Configuration and Electronic Properties of the Interface between Lead Iodide Hybrid Perovskite and Self-assembled Monolayers in Solar Cells

Hybrid perovskite photovoltaic materials are currently the most promising functional materials for solar cell applications with efficiency reaching to those of more conventional materials such as silicon. Using self-assembled monolayers between photovoltaic materials and electrodes is a method for improving the stability and functionality. Recent experiments have shown that using 4-mercaptobenzoic acid and pentafluorobenzenethiol monolayers bridging lead iodide hybrid perovskite photovoltaic materials and electrodes result in improved stability and efficiency. The details of monolayer assembly, molecular adsorption configuration, and resulting modification of electronic properties are important characteristics related to solar cell performance. These characteristics can be obtained through accurate computer stimulations. Here we use ab initio computer stimulations to model adsorption characteristics of this monolayers. First we determine the structure of bulk and reconstructed surfaces of hybrid perovskite.
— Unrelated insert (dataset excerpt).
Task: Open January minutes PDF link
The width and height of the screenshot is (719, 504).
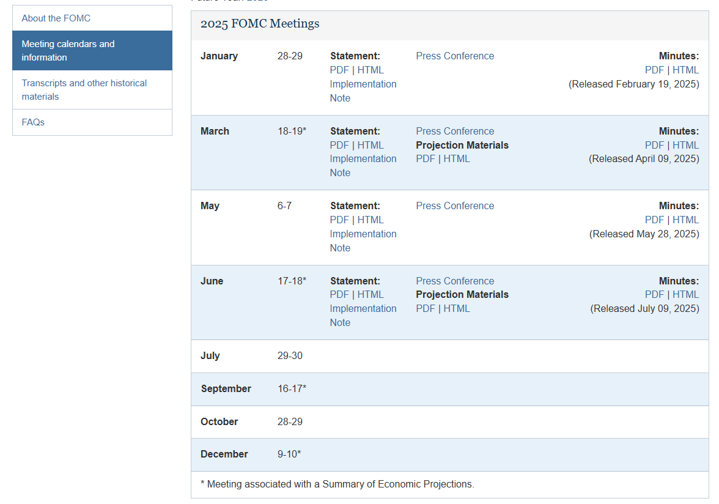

Next we use several initial adsorption configurations to optimize the molecules attachments to reconstructed surfaces and find the most stable geometries. These are than used to determine electronic properties including charge accumulation, Electrostatic potential, and density of states at different interfaces. The effects of different monolayers and different hybrid perovskite surfaces on interfacial electronic properties are compared and discussed.